Pan-cancer multi-omics analysis identifies TOMM22 as an oncogenic driver and therapeutic target in LIHC via ferroptosis regulation
摘要
Mitochondrial dysfunction plays a pivotal role in tumor progression. TOMM22, a core receptor of the mitochondrial protein import complex, has been implicated in various cancers, though its pan-cancer roles remain insufficiently defined. This study aimed to explore the pan-cancer profile of TOMM22 and investigate its function in hepatocellular carcinoma (LIHC). We utilized multiple bioinformatics platforms to perform pan-cancer analyses of TOMM22 expression, prognostic value, mutations, and immune infiltration. Transcriptomic, single-cell, and spatial transcriptomic data from LIHC were used to validate TOMM22 expression and its clinical significance. In vitro experiments were conducted to examine its biological functions in LIHC cells. TOMM22 was significantly overexpressed in multiple cancer types, including LIHC, where it was associated with poor prognosis and high diagnostic value. Mutations in TOMM22 were linked to impaired survival outcomes, and its expression correlated with immune infiltration, cancer stemness, and mitochondrial function. In LIHC, TOMM22 upregulation was associated with advanced tumor grade and resistance to sorafenib.
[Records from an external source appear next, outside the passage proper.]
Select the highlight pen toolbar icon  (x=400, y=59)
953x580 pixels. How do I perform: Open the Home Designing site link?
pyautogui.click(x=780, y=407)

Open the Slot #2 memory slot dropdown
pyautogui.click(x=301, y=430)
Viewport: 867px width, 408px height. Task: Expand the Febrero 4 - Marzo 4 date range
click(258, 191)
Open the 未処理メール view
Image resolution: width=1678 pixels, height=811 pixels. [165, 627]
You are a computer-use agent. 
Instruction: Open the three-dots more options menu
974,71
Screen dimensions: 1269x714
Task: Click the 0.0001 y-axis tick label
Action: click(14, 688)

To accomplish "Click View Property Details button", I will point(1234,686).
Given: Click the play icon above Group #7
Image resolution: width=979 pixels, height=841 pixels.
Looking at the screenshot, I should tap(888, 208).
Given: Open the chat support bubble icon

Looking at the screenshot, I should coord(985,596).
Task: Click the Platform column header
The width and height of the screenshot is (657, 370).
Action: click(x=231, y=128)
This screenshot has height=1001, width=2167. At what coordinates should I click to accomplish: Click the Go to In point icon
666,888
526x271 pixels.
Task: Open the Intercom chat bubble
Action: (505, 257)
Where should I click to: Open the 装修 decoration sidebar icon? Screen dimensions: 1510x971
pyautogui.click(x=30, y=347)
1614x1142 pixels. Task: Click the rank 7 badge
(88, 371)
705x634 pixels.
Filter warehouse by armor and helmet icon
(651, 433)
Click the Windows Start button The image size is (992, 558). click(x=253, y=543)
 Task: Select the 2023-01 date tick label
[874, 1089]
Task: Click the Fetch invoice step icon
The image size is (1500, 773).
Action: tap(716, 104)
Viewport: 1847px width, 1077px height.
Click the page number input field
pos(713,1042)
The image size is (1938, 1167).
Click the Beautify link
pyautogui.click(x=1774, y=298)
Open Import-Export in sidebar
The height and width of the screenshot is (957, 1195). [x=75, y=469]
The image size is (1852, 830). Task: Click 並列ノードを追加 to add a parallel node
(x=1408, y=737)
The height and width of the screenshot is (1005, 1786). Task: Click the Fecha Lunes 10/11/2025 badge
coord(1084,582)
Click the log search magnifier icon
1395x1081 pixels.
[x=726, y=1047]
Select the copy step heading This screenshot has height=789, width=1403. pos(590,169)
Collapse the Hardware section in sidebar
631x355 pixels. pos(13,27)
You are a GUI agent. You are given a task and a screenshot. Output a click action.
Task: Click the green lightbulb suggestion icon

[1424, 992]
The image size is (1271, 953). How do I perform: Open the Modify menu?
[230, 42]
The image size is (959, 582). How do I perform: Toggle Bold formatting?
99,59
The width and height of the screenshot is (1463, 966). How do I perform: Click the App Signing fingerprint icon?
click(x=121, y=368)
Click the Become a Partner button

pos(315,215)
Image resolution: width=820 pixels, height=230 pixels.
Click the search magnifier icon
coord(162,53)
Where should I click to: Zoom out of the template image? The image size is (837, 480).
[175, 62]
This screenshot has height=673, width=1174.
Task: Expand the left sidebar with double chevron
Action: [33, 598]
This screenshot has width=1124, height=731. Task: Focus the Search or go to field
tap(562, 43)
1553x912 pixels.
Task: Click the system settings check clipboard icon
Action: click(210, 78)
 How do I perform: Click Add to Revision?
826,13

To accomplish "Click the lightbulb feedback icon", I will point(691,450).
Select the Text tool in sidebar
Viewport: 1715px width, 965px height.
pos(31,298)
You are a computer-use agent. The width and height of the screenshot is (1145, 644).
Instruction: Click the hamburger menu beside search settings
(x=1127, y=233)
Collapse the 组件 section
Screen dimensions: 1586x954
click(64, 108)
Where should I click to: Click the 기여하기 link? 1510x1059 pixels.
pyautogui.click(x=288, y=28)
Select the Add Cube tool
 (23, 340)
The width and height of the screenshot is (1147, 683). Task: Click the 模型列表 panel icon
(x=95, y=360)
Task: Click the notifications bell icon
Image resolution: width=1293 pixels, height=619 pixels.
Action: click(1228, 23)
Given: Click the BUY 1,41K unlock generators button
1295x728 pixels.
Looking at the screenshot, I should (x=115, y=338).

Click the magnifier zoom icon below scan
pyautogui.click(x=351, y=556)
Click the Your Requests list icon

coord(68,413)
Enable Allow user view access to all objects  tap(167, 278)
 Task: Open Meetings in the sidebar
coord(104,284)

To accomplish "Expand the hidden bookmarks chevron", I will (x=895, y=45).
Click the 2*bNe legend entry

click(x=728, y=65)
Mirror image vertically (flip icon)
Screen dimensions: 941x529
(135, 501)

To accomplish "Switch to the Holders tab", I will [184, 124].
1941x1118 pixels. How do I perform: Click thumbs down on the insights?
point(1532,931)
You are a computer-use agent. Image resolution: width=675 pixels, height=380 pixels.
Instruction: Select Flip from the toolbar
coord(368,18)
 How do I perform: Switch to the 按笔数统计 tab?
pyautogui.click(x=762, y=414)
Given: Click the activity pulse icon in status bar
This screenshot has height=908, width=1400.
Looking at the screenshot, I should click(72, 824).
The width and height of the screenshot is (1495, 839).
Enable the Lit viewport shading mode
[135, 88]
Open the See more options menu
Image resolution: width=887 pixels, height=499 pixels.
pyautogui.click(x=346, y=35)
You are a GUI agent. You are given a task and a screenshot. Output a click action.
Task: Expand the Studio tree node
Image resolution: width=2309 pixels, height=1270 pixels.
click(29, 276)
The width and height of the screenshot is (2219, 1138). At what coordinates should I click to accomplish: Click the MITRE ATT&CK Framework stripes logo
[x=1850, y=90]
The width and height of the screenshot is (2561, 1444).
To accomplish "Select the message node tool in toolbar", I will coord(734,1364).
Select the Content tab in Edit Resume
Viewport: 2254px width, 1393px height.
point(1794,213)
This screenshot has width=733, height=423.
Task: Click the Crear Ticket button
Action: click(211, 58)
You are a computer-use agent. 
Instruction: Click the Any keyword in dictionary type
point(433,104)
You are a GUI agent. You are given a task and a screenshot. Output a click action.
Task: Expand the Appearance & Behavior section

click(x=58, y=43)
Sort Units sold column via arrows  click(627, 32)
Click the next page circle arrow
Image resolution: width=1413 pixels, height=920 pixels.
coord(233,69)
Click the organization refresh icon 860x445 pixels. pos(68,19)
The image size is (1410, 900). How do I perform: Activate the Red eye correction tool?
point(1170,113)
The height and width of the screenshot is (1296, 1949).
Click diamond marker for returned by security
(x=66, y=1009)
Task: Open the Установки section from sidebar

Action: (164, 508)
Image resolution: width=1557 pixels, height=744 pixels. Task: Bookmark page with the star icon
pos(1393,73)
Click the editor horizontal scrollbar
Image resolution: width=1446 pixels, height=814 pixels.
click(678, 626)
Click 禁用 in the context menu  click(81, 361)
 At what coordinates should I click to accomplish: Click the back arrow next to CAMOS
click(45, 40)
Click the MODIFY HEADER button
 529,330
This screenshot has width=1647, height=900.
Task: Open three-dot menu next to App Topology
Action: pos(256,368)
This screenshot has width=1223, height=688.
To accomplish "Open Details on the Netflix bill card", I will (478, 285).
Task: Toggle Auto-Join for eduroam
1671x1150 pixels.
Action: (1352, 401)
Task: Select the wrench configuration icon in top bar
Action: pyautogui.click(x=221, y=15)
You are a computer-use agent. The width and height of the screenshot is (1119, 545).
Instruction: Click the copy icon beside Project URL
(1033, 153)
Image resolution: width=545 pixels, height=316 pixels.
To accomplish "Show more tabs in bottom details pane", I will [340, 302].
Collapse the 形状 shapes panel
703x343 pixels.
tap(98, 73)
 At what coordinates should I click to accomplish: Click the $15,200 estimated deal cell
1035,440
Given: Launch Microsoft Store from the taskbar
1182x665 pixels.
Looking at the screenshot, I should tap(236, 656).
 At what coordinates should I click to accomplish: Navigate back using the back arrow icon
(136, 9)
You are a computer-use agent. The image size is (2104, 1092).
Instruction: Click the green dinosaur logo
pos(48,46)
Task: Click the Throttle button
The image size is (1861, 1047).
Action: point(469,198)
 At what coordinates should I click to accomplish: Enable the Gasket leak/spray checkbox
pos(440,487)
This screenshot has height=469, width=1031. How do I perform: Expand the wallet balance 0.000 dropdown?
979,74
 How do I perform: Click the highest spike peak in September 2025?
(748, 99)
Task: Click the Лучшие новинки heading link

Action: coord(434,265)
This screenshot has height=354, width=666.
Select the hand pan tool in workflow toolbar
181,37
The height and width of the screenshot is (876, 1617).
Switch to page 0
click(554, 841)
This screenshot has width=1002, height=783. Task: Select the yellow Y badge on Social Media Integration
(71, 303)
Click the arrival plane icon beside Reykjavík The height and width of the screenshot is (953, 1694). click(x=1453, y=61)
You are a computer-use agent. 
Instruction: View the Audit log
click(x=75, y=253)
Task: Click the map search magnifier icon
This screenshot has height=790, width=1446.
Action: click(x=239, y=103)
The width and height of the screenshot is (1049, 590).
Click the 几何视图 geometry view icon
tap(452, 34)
Knockdown of TOMM22 inhibited LIHC cell proliferation and induced ferroptosis by accumulating lipid reactive oxygen species (ROS) and promoting lipid peroxidation. This study provides comprehensive insights into the oncogenic role of TOMM22 across cancers, identifying it as a promising diagnostic biomarker and therapeutic target for the precision treatment of LIHC.